[Saved entries]
---+---
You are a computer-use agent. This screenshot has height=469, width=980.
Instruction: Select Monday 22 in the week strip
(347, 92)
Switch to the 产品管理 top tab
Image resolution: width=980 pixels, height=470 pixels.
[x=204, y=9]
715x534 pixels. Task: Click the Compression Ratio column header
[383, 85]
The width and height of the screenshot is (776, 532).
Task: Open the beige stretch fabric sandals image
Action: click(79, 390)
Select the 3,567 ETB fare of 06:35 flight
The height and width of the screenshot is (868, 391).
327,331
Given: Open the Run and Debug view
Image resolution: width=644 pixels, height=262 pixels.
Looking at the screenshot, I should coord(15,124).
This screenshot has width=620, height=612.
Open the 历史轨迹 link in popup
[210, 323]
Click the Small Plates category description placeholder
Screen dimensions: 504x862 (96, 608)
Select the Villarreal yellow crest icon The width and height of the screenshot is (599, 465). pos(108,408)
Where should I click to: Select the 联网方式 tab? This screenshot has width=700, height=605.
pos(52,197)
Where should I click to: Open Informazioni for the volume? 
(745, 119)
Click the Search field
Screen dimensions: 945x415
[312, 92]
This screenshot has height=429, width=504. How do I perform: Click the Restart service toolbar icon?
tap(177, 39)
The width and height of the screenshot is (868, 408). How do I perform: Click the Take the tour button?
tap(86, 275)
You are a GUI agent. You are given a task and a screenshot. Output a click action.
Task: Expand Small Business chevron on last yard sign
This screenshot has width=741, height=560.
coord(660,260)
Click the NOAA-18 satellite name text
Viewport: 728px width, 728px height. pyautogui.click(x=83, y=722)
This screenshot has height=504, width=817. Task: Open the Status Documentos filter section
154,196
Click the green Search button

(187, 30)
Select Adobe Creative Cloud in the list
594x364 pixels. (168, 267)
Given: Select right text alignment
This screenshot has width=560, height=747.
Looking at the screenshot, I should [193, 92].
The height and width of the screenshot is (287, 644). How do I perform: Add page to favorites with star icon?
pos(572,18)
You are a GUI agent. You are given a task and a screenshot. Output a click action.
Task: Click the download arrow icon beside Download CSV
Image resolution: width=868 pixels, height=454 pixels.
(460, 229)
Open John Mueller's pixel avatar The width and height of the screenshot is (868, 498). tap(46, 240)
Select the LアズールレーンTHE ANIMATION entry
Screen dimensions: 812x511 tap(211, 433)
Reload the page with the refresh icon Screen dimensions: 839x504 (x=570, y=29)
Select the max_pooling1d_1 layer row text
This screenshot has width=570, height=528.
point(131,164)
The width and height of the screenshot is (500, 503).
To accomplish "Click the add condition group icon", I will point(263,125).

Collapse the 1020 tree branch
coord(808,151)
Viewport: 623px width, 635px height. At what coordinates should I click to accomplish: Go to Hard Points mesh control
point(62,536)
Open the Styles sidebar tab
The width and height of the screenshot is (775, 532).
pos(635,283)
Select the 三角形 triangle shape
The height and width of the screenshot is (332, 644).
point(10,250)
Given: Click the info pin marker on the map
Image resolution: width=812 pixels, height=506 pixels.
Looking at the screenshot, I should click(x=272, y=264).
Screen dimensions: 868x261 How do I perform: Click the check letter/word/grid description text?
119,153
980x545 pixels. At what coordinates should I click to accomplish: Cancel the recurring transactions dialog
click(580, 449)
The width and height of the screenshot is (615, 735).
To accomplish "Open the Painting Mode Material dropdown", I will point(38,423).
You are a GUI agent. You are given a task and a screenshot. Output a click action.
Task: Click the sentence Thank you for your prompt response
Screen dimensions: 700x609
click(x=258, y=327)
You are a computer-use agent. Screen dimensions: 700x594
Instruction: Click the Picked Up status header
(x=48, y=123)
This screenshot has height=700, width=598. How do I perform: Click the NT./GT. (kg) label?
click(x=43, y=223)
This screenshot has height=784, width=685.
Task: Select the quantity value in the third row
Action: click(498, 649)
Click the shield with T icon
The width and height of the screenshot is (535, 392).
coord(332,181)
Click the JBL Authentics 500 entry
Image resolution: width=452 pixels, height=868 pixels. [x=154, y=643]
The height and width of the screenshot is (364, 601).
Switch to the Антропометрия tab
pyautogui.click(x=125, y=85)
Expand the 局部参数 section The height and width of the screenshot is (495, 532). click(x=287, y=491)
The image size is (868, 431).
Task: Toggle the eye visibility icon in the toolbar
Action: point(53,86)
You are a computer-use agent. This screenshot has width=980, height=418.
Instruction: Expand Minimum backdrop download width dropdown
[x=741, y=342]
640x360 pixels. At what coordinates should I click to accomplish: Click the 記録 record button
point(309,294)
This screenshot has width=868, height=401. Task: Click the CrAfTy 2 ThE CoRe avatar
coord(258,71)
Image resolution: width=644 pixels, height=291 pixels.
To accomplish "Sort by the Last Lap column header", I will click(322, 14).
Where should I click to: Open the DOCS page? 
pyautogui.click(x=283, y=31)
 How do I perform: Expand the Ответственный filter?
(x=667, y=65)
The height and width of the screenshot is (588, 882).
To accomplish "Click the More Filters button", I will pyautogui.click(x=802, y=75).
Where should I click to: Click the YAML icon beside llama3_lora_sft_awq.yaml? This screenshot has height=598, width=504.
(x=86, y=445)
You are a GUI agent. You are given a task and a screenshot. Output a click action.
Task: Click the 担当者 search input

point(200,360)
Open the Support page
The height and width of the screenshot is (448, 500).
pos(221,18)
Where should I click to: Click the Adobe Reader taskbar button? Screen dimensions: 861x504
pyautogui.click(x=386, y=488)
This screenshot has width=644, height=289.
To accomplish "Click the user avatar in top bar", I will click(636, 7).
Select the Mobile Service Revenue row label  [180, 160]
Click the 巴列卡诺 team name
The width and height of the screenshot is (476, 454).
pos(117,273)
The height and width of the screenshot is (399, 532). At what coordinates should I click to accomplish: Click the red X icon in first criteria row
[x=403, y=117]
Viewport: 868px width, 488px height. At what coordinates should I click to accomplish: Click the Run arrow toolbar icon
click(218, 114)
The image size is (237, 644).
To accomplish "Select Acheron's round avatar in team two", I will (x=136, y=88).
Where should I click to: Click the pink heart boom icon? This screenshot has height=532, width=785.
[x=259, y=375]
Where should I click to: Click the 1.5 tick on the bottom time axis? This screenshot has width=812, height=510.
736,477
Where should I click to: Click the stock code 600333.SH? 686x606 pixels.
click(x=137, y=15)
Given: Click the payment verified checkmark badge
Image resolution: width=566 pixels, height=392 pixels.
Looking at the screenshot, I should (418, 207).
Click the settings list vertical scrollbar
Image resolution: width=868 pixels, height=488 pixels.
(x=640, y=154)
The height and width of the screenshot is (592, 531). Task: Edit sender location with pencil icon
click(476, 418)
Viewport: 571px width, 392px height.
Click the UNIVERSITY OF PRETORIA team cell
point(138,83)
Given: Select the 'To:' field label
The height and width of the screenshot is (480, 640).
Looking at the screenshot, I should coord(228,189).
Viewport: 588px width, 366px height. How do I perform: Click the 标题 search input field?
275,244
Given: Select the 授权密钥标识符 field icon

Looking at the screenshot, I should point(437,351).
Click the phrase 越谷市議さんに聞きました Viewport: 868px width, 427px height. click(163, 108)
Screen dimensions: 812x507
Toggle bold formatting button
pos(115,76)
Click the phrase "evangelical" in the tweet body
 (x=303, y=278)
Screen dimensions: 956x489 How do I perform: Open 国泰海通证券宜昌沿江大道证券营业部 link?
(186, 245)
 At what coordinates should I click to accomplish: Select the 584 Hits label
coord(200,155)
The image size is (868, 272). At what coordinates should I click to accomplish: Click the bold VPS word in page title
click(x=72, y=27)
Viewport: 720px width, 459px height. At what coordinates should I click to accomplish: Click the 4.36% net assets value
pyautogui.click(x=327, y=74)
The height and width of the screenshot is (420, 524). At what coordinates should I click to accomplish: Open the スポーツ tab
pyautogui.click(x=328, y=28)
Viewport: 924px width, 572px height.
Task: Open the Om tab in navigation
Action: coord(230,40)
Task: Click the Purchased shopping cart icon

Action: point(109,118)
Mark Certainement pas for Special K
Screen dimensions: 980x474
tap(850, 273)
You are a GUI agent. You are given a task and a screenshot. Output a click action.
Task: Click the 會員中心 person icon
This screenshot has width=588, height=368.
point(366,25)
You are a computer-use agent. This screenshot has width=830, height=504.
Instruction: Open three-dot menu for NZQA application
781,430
---+---
(Your goal)
Set down only the lines above that fall between the line holding "This screenshot has width=560, height=747." and the line holding "The width and height of the screenshot is (500, 503).", inclusive, keeping each exact.

(Task response)
This screenshot has width=560, height=747.
Looking at the screenshot, I should [193, 92].
The height and width of the screenshot is (287, 644). How do I perform: Add page to favorites with star icon?
pos(572,18)
You are a GUI agent. You are given a task and a screenshot. Output a click action.
Task: Click the download arrow icon beside Download CSV
Image resolution: width=868 pixels, height=454 pixels.
(460, 229)
Open John Mueller's pixel avatar The width and height of the screenshot is (868, 498). tap(46, 240)
Select the LアズールレーンTHE ANIMATION entry
Screen dimensions: 812x511 tap(211, 433)
Reload the page with the refresh icon Screen dimensions: 839x504 (x=570, y=29)
Select the max_pooling1d_1 layer row text
This screenshot has width=570, height=528.
point(131,164)
The width and height of the screenshot is (500, 503).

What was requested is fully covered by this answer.